We were lucky enough to be in a teaching hospital for Hailey's surgeries and they did something never done before in a patient with her condition. They placed a few stents in the arteries with the fistula. This is what helped her to come off the ECMO machine and be with us for the 4 1/2 months that she lived. In the end, the stent is what ultimately took her life. I'm sure if it wasn't the stent, it would have been something else. It was just her time.

After loosing Hailey, I have become a different person. I am a mother who has lots her child. I have also lost a few friends because they don't know how to talk to me anymore. I just look at it as their loss more than anything. I don't need them if they can't be there to support me anyways. But on the opposite end of things, I have become closer to a lot of friends that were otherwise lost in the background. It's amazing how people will come out and be there to support a person after going through something so devestating. I am so greatful for the friends I have and the new bonds that have grown. I am also amazed at how much closer it has made my husband and I. It's amazing what something like this can do to a relationship. It can either go one way or the other, I have seen it a lot in the heart community. Unfortunately it usually goes the wrong way for most couples. Josh and I are very lucky to have the love for each other that we do. I don't know what I would do without him. He's been my rock. My parents also have been amazing in their support and also in helping to raise more awareness for congenital heart defects. I am very luck to have the family that I do.

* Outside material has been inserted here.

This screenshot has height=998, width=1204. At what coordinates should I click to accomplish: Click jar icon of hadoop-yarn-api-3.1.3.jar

The other negative effect this has had on me is my constant worrying. I have a constant fear that the people in my life that I hold close, are going to die. If my husband is late coming home from work, I think the worst. He must have gotten in a car accident and is gone. Same with when he goes out fishing or goes anywhere without me and he's been gone a little bit longer than expected, again I think the worst has happened. I have to keep telling myself not to worry, that everything is fine. But it's always in the back of my mind that something bad has happened. Same with my Dad. He has not been feeling good for a while and all I thought was something was horribly wrong and he was going to die. It took the doctors a while to finally figure out it was just arthritis. Again, my mind just would always go to the worst possible outcome. And finally, with this new pregnancy every morning I make sure Leyna is moving. I am in constant fear that she is just going to pass away inside me and I will end up having a stillbirth. Or that when she does come home, she is going to die of SIDS. I know how small the chances of either of those happening are extremely small, but so is the chance of having a child with a heart defect. It's just very hard.

We're going to try and make tomorrow a positive day for us and just remember the time we had with Hailey. Be greatful that she was here and that we got to be her parents. We're going to remember the time we spent with her, and not the times we are missing out on. Everything happens for a reason, and Hailey was needed for something greater than we could offer here on earth.

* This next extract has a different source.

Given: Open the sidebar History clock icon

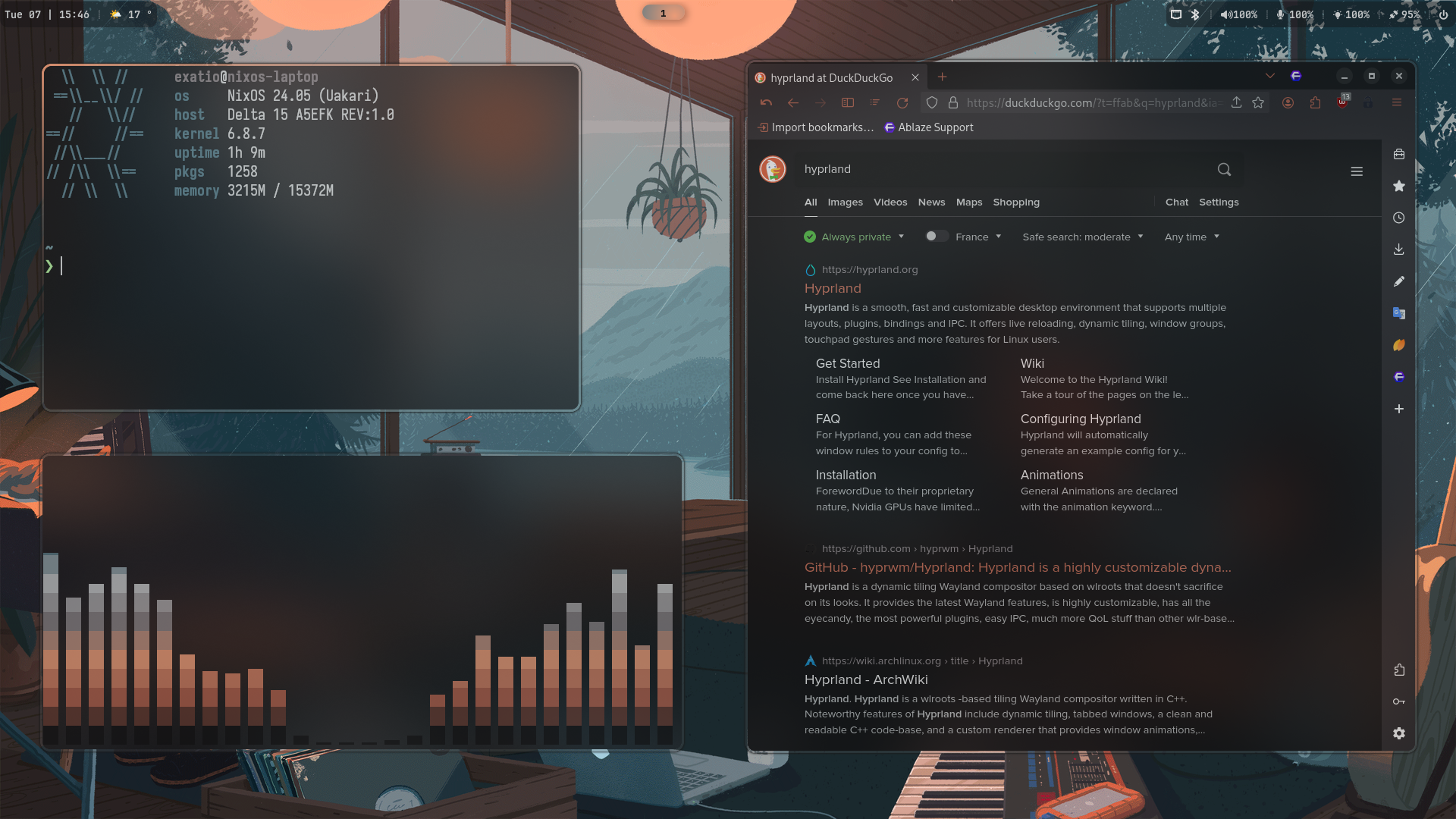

We will be spending tomorrow dropping off over 70 blankets to Doernbecher Children's Hospital and then we will go pick out a Christmas tree to bring home and decorate with all of Hailey's ornaments. And also do all the other Christmas decorating in the house. We're going to turn December 2nd into a day of tradition, a day of celebration for the life that she lived. We want to be able to look forward to this day and think of it as a positive day to do things for others. I know Hailey would want us to be happy and not cry over her. I miss her more than anything and would give anything to have her back. But that's never going to happen, so we just have to learn to live without her and do good in her name.

Rest in peace baby girl, you will never be forgotten. I love you so much!